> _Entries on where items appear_

--- START ---

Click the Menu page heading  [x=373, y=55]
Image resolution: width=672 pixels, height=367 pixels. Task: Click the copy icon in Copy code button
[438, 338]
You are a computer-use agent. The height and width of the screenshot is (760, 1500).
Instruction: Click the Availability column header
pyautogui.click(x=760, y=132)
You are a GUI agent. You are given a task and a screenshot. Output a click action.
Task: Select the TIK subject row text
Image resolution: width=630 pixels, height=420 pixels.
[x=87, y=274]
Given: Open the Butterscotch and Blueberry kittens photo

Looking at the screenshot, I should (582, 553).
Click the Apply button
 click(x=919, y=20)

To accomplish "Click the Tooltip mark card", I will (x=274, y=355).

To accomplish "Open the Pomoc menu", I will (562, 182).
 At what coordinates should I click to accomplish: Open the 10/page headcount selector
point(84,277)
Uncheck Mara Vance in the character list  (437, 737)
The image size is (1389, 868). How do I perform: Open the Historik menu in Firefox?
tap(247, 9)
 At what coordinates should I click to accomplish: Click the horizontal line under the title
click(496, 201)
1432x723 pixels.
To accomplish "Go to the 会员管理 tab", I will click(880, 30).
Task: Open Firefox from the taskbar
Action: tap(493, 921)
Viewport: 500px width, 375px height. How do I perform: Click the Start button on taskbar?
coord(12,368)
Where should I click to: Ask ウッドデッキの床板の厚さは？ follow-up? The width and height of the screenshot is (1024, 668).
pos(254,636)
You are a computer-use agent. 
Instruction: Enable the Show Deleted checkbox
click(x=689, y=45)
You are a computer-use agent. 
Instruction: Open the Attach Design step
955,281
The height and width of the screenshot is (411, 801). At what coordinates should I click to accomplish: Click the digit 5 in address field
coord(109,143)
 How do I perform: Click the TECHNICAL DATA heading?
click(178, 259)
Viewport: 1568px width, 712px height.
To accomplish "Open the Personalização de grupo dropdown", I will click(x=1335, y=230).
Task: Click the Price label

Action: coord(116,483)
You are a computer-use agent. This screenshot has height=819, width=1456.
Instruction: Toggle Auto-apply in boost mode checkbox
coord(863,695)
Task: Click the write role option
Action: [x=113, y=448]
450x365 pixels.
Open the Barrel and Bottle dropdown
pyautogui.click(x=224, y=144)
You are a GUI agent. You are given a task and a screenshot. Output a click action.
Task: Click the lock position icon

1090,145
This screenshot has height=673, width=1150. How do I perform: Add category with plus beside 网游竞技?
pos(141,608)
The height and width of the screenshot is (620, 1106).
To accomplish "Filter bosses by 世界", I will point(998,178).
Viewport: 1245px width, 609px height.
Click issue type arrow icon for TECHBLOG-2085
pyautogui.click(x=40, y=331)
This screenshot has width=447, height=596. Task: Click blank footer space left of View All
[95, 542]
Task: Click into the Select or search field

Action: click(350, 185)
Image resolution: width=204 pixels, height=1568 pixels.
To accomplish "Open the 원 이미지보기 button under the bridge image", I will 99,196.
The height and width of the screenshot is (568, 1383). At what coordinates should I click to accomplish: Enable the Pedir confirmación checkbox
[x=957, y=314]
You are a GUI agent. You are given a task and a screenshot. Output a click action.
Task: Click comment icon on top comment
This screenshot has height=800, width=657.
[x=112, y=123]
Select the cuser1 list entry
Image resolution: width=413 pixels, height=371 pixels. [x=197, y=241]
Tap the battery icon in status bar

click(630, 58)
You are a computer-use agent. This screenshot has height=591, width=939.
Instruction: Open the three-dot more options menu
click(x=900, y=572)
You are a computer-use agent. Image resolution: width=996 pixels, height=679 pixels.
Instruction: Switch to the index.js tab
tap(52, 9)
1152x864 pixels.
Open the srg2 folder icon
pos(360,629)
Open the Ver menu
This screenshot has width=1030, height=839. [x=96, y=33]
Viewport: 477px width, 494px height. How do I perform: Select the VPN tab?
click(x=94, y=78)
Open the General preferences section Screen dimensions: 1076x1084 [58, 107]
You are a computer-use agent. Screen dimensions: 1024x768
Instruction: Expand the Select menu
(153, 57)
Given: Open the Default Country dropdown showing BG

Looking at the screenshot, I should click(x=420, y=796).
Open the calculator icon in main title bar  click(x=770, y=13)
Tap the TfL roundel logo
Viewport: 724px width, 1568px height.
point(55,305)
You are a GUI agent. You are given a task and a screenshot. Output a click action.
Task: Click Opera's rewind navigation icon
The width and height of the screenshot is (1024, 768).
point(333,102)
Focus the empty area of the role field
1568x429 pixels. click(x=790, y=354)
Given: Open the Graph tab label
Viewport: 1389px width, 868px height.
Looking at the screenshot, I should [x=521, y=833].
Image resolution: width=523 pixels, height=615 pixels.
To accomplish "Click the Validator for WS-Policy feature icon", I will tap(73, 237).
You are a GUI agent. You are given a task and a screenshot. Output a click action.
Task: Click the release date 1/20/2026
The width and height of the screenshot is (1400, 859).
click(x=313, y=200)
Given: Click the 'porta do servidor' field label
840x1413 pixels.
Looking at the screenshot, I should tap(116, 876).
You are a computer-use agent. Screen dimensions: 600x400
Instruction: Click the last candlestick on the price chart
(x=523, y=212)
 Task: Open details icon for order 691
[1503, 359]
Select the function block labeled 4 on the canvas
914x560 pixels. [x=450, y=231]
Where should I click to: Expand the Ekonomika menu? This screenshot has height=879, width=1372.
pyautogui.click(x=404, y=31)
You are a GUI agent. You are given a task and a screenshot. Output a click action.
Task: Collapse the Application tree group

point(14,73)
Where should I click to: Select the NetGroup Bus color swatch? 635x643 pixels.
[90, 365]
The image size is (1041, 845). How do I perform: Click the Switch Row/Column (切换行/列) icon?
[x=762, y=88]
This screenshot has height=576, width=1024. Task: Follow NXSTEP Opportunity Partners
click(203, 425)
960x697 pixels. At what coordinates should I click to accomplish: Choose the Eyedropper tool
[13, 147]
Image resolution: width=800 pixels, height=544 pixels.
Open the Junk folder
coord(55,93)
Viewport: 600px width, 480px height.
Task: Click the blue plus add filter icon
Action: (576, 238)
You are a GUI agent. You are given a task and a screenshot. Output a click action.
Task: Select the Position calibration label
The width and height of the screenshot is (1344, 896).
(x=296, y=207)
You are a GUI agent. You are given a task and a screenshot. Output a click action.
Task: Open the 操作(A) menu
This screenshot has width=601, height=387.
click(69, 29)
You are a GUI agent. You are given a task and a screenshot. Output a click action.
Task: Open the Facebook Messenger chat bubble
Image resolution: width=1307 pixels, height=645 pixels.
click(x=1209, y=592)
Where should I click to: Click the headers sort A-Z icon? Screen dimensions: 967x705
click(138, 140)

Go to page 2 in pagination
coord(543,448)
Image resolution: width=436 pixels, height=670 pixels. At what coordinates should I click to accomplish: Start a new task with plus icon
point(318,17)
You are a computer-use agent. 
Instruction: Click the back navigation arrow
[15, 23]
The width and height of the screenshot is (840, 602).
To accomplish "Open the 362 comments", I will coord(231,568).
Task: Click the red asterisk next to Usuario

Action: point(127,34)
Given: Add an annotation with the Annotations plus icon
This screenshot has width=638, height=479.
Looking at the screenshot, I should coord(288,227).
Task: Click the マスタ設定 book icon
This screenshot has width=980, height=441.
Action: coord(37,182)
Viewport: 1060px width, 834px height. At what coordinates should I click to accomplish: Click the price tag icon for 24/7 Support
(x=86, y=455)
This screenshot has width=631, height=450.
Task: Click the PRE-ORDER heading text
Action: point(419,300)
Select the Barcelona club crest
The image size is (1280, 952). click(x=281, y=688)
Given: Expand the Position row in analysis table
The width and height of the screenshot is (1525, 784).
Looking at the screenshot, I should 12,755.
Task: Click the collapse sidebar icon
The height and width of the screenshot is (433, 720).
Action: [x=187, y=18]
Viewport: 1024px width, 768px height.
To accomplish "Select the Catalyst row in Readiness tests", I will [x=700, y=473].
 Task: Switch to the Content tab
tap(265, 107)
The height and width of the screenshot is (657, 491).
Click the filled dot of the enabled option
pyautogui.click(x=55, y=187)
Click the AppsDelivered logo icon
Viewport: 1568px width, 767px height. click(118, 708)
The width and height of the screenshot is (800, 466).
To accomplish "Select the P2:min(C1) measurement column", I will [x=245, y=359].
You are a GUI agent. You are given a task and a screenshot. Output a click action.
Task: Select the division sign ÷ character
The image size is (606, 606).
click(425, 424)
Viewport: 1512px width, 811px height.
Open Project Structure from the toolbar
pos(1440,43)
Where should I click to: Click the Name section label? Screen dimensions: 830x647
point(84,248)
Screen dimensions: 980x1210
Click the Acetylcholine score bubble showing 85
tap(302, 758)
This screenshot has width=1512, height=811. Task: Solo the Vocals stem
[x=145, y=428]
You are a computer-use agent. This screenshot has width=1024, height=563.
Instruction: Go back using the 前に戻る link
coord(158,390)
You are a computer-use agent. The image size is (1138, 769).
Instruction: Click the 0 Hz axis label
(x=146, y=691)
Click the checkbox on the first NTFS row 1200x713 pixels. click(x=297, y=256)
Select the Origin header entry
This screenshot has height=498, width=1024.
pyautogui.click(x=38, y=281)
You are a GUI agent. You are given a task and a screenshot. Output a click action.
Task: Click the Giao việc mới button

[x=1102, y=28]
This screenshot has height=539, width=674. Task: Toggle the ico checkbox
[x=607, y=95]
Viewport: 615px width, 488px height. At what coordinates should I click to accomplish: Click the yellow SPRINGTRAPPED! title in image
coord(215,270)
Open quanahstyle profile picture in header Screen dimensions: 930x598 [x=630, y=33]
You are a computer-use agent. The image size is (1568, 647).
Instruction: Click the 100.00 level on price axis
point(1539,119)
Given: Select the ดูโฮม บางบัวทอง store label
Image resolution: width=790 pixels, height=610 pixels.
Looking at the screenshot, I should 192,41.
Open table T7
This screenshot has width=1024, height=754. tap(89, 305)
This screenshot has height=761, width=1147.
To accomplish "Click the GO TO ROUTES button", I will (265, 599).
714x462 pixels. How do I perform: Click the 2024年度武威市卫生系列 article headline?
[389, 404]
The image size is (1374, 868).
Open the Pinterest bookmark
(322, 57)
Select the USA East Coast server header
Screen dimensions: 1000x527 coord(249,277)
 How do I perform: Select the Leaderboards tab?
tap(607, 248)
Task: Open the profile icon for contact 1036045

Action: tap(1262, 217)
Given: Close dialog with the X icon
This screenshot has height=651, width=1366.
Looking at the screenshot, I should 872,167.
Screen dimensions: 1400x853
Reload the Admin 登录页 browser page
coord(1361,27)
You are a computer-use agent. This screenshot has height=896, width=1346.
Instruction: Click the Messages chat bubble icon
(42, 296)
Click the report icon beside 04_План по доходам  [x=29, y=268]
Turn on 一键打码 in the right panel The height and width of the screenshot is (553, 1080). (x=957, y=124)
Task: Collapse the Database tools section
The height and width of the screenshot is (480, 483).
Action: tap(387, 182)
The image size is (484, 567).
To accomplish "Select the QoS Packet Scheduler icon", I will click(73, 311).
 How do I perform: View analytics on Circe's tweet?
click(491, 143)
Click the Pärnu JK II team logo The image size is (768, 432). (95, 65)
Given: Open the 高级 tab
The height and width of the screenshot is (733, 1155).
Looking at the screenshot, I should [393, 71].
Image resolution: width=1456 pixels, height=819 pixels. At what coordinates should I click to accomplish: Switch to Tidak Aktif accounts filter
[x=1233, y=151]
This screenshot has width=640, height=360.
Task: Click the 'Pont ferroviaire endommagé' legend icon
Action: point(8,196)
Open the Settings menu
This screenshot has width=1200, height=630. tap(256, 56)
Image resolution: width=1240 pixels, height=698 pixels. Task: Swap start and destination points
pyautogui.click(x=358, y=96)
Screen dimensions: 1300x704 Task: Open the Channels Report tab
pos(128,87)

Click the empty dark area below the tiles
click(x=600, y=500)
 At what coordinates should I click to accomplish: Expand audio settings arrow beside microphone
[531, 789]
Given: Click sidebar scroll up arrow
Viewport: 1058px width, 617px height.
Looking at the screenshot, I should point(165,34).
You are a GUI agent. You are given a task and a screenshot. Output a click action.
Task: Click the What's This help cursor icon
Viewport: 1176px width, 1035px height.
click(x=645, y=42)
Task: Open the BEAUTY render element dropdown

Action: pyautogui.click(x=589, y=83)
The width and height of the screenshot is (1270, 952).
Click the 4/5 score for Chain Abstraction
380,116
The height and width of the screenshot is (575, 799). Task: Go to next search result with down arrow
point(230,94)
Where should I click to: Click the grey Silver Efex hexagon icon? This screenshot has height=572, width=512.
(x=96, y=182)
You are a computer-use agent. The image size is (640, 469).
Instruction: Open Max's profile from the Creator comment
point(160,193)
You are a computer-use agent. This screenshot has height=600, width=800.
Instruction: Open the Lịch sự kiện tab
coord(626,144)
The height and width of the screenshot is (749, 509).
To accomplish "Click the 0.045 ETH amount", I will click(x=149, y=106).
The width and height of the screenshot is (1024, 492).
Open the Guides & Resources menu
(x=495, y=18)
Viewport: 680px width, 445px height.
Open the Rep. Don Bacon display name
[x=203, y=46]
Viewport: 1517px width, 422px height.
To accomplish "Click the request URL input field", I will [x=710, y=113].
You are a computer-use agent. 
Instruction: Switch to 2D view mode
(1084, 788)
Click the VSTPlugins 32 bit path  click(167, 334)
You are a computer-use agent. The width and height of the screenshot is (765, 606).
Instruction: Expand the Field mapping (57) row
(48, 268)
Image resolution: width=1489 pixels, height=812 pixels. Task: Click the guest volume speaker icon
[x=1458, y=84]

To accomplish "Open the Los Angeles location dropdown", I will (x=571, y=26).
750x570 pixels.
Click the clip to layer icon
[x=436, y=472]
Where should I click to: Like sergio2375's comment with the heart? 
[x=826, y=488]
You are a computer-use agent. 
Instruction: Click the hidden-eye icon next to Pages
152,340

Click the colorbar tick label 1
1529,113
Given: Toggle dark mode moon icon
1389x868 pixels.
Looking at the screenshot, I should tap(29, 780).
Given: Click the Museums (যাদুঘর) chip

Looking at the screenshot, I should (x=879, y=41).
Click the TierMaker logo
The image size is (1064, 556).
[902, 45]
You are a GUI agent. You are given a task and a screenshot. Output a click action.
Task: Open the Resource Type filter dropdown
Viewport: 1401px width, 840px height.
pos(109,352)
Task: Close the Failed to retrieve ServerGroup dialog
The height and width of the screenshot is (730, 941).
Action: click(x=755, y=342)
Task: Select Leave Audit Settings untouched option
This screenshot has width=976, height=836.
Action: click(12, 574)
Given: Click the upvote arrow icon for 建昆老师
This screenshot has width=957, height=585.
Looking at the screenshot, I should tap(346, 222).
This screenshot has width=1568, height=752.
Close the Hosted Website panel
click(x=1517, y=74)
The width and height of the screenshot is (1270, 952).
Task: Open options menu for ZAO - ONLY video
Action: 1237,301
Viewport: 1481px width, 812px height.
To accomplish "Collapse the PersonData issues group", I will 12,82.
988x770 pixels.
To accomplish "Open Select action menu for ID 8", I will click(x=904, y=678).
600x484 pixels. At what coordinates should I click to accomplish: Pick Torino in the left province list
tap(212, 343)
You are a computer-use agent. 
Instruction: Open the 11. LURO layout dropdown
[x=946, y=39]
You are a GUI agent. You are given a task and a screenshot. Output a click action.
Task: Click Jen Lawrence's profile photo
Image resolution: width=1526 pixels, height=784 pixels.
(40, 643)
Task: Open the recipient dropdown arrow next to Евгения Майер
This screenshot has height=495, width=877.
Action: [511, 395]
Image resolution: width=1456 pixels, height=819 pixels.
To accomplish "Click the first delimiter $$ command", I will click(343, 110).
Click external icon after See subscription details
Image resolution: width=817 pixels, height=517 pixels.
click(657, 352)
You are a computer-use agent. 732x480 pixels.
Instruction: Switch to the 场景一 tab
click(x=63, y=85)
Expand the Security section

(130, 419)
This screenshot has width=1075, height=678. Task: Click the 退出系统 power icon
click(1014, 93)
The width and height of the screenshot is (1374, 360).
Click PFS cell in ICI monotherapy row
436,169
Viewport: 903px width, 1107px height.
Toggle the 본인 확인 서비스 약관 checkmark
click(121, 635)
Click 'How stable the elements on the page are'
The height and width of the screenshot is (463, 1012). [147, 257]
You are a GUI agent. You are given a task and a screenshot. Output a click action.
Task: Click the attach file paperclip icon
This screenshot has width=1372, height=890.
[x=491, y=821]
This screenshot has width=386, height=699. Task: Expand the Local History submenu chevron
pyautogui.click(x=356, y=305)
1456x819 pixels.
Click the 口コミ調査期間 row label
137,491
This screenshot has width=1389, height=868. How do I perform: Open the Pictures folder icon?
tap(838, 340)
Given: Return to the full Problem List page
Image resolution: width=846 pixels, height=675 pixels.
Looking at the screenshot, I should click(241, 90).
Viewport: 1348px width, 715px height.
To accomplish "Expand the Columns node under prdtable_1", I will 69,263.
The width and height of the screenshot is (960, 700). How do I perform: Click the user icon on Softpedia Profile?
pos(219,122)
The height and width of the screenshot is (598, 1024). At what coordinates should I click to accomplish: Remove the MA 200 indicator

--- END ---

> _Challenge_
Give the entries again from the line with "Given: Click the 'porta" to the line with "click(138, 140)", swapping "Junk" for "Spam" and leaving everything else unchanged.

> _Result for this exercise_
Given: Click the 'porta do servidor' field label
840x1413 pixels.
Looking at the screenshot, I should tap(116, 876).
You are a computer-use agent. Screen dimensions: 600x400
Instruction: Click the last candlestick on the price chart
(x=523, y=212)
 Task: Open details icon for order 691
[1503, 359]
Select the function block labeled 4 on the canvas
914x560 pixels. [x=450, y=231]
Where should I click to: Expand the Ekonomika menu? This screenshot has height=879, width=1372.
pyautogui.click(x=404, y=31)
You are a GUI agent. You are given a task and a screenshot. Output a click action.
Task: Collapse the Application tree group

point(14,73)
Where should I click to: Select the NetGroup Bus color swatch? 635x643 pixels.
[90, 365]
The image size is (1041, 845). How do I perform: Click the Switch Row/Column (切换行/列) icon?
[x=762, y=88]
This screenshot has height=576, width=1024. Task: Follow NXSTEP Opportunity Partners
click(203, 425)
960x697 pixels. At what coordinates should I click to accomplish: Choose the Eyedropper tool
[13, 147]
Image resolution: width=800 pixels, height=544 pixels.
Open the Spam folder
coord(55,93)
Viewport: 600px width, 480px height.
Task: Click the blue plus add filter icon
Action: (576, 238)
You are a GUI agent. You are given a task and a screenshot. Output a click action.
Task: Select the Position calibration label
The width and height of the screenshot is (1344, 896).
(x=296, y=207)
You are a GUI agent. You are given a task and a screenshot. Output a click action.
Task: Open the 操作(A) menu
This screenshot has width=601, height=387.
click(69, 29)
You are a GUI agent. You are given a task and a screenshot. Output a click action.
Task: Open the Facebook Messenger chat bubble
Image resolution: width=1307 pixels, height=645 pixels.
click(x=1209, y=592)
Where should I click to: Click the headers sort A-Z icon? Screen dimensions: 967x705
click(138, 140)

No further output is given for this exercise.